I have a 26 gallon 4 foot tank with 40 wattts of light over it. I used to have brown algea about 4 weeks ago that covered all the plants and then I bought a bristlenose pleco and he cleaned it all up. I had bright green plants for about 2 weeks and now on the brazilian sword and the glass I'm getting blue/green colored spots all over and it is even hard to rub off with a spnge from the glass. How do I get rid of that.


----------



## trenac (Jul 16, 2004)

You have Green Spot algae... Scrape it off and increase your P04.


----------



## Reiner (Apr 5, 2005)

All I'm using is a Tetra liquid fertilizer that has no Phosphate and has the following ingredient's.
Soluble Potash (K20) 3%
Iron .19%
Molybedenum .0005%

Ingredients: Potassium Sulfate, EDTA, Iron Chloride, Sodium Hydroxide, DPTA, Ammonium Heptamolybdate, in demineralized water

Is there any Fertilizers that you recommend that are better and give me a better variety of things my plants need.
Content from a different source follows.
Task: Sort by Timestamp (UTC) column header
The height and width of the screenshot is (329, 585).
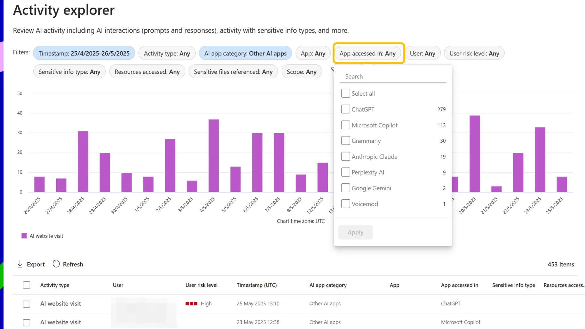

I have 3 different Swords and some Horn wart. The Brazilian sword grew a little but is getting yellow leaves slowly but 1 of the other swords grows 1-2 leaves a week and looks really good. My 3rd sword which was called a Ocelot sword has grown a leave since I started my planted tank about 6 weeks ago but looks nice. The Horn wart on the other hand grows about 1" a day and I already had to prune it a few times.


----------



## plantbrain (Jan 23, 2004)

www.gregwatson.com

Get some CMS+B
KNO3
KH2PO4

If your tap is GH 3-5 degrees or higher, it's unlikely you need GH.

Regards, 
Tom Barr


----------